++++ Excerpt to read ++++
Westclox Scotland produced its first clock on 21 September 1948; a spring wound alarm with a 4-inch (10 cm) dial. Their Scottish factory was a full manufacturing plant, at which all their clocks were assembled from start to finish with only the basic raw materials being brought in by outside suppliers. 95% of the staff were local people and the firm trained their employees from scratch to a high level of skill and had an annual apprenticeship for toolmakers and classes in horology.

By 1949 Westclox Scotland were making 10,000 clocks a week, and by 1950, 1,000,000 clocks had been produced since its opening. So successful was the Dumbarton factory that in the mid-1950s Westclox had to expand into adjoining buildings. The factory then added watches to their product line as well as timing devices for other sectors. By the mid-1960s, employment levels at the Scottish plant were around 1,100. Over a third of the clocks manufactured in Scotland were exported to some 110 countries across the globe.

Difficult times came in 1967 and 1968 when 400 workers were paid off and the future of the plant was in doubt - primarily due to competition from cheap clocks from the then Iron Curtain countries. However, strong petitions to the UK Government produced the passing of an anti-dumping law and production from the factory picked up.

In 1968 General Time of the United States, (which owned the Westclox brand name) was bought out by Talley Industries, also located in the U.S. The new owner, Talley Industries, was also a manufacturer of timing equipment, such as clocking-in units, automobile air bag modules and other devices. However, there was no overlap with the Dumbarton product range.

In the 1970s and early 1980s Westclox in Scotland was booming. In 1971 the factory was filmed by the BBC for the preparation of a visit by Her Majesty, The Queen, His Royal Highness, The Duke of Edinburgh and Her Royal Highness, The Princess Anne. The visit made front page news in the Scottish-based newspapers.

In October 1974 the factory hosted a Space Seminar for the astronaut Neil Armstrong and British astronomer Sir Patrick Moore. Both visited the Scottish factory to promote the introduction of 'Quartz' time-keeping. The Westclox Scotland plant in Dumbarton became the Headquarters of General Time (International Operations) Ltd in 1976.

The advent of Quartz clock technology, developed largely by General Time for use in the Apollo 11 Command Module, resulted in the reduction of mechanical clock production and sales, and the factory closed in 1988.

==Present day==
Following closure, the former Westclox factory building in Dumbarton was converted, and is now home to many small businesses.
++++ Given records ++++
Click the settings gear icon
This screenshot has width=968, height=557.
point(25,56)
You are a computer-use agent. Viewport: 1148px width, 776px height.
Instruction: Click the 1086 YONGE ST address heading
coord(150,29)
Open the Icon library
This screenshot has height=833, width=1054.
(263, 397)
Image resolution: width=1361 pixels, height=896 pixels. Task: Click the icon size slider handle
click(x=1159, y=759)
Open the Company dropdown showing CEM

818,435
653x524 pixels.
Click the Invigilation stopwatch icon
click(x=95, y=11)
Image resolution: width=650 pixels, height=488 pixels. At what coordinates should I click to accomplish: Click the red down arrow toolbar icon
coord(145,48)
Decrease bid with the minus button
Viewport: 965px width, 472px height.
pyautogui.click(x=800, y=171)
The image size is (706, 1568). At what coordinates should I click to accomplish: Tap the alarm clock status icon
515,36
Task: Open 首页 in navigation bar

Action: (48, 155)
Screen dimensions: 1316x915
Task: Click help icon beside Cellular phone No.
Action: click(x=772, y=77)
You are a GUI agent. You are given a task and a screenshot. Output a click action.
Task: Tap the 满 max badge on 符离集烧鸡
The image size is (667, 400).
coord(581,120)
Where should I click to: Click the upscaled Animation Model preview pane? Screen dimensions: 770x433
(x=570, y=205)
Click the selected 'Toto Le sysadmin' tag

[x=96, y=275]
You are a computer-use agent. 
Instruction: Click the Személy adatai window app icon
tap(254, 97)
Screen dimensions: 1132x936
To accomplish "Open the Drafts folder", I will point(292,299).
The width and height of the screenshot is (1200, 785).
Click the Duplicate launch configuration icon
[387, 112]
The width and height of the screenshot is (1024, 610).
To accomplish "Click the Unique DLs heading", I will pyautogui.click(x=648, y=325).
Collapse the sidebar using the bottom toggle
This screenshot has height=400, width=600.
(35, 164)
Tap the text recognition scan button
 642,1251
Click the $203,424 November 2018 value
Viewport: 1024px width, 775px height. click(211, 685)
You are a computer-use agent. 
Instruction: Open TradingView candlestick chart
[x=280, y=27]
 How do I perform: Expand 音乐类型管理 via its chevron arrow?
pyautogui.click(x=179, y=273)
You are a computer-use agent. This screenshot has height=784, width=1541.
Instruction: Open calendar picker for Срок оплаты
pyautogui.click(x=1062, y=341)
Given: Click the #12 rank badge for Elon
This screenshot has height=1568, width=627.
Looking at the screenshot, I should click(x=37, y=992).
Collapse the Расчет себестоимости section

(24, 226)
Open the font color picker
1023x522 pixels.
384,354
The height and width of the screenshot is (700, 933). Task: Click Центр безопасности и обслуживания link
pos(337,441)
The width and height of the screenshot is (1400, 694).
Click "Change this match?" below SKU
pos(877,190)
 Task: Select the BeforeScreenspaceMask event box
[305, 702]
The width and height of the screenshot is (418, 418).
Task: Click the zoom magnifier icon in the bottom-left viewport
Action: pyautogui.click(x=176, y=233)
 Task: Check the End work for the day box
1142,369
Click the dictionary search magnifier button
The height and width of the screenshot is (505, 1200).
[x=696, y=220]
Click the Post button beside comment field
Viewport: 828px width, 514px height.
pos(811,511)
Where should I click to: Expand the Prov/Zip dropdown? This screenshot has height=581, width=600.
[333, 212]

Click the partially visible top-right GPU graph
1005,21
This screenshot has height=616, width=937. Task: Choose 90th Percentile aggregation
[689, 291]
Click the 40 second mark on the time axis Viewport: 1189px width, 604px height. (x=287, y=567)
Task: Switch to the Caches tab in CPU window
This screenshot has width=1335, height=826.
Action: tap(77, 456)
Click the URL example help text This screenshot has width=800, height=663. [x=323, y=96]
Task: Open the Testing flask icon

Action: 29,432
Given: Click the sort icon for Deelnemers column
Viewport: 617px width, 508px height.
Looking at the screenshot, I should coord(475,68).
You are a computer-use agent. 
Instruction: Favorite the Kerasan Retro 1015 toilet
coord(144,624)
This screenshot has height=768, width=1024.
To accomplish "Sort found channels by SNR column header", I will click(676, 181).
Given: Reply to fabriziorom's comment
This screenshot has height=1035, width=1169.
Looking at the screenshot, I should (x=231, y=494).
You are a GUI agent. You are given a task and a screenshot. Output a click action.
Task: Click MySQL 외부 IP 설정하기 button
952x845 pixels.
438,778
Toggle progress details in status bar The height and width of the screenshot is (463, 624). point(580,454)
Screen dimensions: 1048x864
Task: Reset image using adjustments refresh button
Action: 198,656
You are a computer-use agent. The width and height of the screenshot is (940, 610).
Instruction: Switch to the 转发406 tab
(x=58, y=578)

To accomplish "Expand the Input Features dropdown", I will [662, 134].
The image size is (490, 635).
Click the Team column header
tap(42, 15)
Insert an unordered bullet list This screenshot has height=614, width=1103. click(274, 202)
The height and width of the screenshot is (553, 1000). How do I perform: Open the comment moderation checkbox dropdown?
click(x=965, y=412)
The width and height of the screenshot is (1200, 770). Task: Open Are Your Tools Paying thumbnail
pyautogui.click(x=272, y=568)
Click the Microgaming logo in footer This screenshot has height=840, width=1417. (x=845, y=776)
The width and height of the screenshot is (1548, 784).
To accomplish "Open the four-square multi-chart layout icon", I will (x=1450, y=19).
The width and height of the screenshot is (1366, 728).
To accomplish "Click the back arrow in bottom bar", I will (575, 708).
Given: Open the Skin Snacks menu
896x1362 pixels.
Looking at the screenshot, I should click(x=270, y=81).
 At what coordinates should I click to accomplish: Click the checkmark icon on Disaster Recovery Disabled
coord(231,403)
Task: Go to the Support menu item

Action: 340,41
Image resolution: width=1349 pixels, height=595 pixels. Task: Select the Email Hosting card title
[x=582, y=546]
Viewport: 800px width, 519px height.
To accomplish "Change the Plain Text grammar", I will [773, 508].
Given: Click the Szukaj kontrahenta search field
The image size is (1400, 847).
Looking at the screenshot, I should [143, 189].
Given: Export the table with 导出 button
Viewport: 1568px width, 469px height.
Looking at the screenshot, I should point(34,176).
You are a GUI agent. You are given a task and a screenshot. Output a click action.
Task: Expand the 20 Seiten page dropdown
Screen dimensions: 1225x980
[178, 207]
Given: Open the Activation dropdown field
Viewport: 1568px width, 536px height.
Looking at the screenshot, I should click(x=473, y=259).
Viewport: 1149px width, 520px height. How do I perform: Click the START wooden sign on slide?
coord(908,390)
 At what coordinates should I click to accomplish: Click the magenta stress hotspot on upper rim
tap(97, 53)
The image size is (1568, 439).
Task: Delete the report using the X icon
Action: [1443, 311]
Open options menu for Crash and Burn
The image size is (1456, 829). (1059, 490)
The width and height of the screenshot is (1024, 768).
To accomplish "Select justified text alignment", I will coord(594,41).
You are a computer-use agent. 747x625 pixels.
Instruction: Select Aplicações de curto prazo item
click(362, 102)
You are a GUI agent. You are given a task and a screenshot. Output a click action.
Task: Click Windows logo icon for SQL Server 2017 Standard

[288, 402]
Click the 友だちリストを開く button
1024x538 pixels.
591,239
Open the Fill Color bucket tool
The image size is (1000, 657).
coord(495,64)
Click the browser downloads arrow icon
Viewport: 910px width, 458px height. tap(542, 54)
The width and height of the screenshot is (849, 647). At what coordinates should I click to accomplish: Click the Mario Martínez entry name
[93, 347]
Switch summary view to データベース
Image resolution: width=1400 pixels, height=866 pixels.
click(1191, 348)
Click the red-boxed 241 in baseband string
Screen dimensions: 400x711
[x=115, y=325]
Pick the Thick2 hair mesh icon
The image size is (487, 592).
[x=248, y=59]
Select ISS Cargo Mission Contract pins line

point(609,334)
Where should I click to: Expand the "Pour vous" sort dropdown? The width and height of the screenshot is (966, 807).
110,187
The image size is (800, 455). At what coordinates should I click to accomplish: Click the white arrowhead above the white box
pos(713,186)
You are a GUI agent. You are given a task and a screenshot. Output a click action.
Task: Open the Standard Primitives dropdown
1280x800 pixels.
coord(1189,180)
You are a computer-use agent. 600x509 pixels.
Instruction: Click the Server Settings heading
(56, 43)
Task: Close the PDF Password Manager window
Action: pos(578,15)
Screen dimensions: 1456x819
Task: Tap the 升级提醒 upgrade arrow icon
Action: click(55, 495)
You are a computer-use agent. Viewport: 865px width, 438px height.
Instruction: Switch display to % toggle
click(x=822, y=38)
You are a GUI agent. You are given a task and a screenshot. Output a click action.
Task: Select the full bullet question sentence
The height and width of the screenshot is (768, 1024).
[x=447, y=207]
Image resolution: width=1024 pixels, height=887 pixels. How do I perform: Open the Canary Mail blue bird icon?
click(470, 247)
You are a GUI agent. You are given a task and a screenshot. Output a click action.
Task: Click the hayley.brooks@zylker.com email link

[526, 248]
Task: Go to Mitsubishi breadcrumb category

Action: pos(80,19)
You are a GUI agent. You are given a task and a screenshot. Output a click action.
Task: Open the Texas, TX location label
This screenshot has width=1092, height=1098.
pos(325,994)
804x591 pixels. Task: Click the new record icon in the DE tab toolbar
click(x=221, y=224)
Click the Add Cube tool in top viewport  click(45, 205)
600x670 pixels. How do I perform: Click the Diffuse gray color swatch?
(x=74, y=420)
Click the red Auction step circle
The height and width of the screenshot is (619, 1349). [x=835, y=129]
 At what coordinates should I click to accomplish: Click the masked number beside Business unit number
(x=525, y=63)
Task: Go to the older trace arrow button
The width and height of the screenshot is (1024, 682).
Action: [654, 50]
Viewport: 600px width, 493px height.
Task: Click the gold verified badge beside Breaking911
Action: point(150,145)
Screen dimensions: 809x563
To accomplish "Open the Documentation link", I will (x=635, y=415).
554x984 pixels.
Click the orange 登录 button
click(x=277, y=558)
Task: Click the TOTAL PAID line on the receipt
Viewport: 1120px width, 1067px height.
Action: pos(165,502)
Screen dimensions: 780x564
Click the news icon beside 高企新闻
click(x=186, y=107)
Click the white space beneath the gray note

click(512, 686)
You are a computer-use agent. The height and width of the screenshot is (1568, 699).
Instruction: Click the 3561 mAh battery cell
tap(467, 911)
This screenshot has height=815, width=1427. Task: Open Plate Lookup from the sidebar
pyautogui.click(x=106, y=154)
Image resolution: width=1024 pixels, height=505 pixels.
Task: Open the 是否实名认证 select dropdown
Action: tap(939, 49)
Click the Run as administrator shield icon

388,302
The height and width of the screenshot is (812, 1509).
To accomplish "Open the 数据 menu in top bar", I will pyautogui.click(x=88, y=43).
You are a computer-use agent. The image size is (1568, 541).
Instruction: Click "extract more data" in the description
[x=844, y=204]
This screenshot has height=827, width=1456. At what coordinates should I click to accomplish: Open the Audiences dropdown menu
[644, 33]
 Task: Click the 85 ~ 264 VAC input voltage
++++
In the account of Westclox Scotland, what was the first clock the factory produced?

### Solution to this problem
A spring-wound alarm clock with a 4-inch (10 cm) dial, made on 21 September 1948.